This interpretation of this statute is also supported by the strong constitutional bias in favor of open access by the public to court proceedings. Unlike the federal constitution, the Louisiana Constitution has an “open courts” provision, providing that “[a]ll courts shall be open ...” La. Const. art. I, § 22. Copeland v. Copeland, 07–0177 at p. 4 (La.10/16/07), 966 So.2d 1040, 1043. Citing this provision, we have held that “[o]penness in court proceedings may improve the quality of testimony, induce unknown witnesses to come forward with relevant testimony, cause all trial participants to perform their duties more conscientiously, and generally give the public an opportunity to observe the judicial system.” State v. Birdsong, 422 So.2d 1135, 1137 (La.1982) (citing Gannett Co. v. DePasquale, 443 U.S. 368, 99 S.Ct. 2898, 61 L.Ed.2d 608 (1979)). Against this constitutional backdrop, we decline to interpret La. R.S. 46:1844(W) as imposing any limitations on the disclosure of the identity of any persons other than the victim.
It has been suggested that in certain cases, such as parental rape or incest, the protections of La. R.S. 46:1844(W) could be undermined if the name of the defendant is revealed, because this information may cause the identity of the victim to be readily ascertainable. However, it is not this court's role to consider the policy or the wisdom of the legislature in adopting a statute. It is our province to determine only the applicability, legality, and constitutionality of the statute. See Reeder v. North, 97–0239, pp. 9–10 (La.10/21/97), 701 So.2d 1291, 1297. The plain language of [2012-0453 (La. 5]La. R.S. 46:1844(W) has no application to any persons other than the victim.
Having answered the certified question, we remand this case to the court of appeal for further proceedings.
In light of the guidance provided by this opinion, the case should be re-captioned with the full name of the defendant.
DECREE
We answer the certified question as set forth in this opinion. Pursuant to Supreme Court Rule XI, the judgment rendered by this court upon the question certified shall be sent by the clerk of this court under its seal to the Louisiana Court of Appeal, Third Circuit, and to the parties. WEIMER, Justice, dissents and assigns reasons.
WEIMER, J., dissenting.
[2012-0453 (La. 1]I agree with the majority that the open access by the public to court proceedings is best served by having the name of a defendant and/or witnesses fully identified in court documents. However, I find such identification is a general requirement that is subject to certain limited exceptions. In cases when crime victims “are minors under eighteen years of age or ... victims of sex offenses,” (La. R.S. 46:1844(W)(1)(a)), and where a victim's identity may be readily ascertained based on names of the defendant and/or witnesses, I would hold that a court has the discretion to identify these persons by initials to protect the victim.

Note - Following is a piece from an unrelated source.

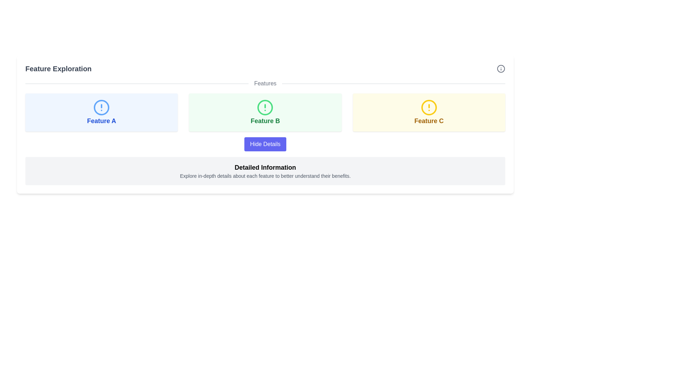  I want to click on the circular graphical component with a green border and fill, located in the 'Feature B' section with a light green background, so click(265, 107).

Indeed, “all public officials, ... including ... clerks of court ... shall take measures to prevent the public disclosure of the name, address, or identity of such a crime victim.” La. R.S. 46:1844(W)(3) (emphasis added). After this mandate to prevent disclosure of the minor victim's or sex victim's name, La. R.S. 46:1844(W)(3) allows discretion as to the “measures” for a court to undertake to prevent disclosure, “ which may include the use of initials, abbreviations, or any other form of concealing the identity of the victim on all public documents.” (Emphasis added.) Id. As a matter of statutory interpretation, the phrase “which may include” indicates that the list of protective measures which follows that phrase is illustrative, and not all-inclusive, because “the word ‘may’ is permissive.” La. R.S. 1:3.
[2012-0453 (La. 2]Thus, because a court is not limited in its measures of victim protection to identifying only the victim by the use of initials, I find that the use of initials for names of a defendant and/or witness is another available protective measure under La. R.S. 46:1844(W)(3). However, a court should restrict the use of initials for names of a defendant and/or witness to those circumstances in which a victim's identity may be readily ascertained based on names of the defendant and/or witness.
For the foregoing reasons, I respectfully dissent.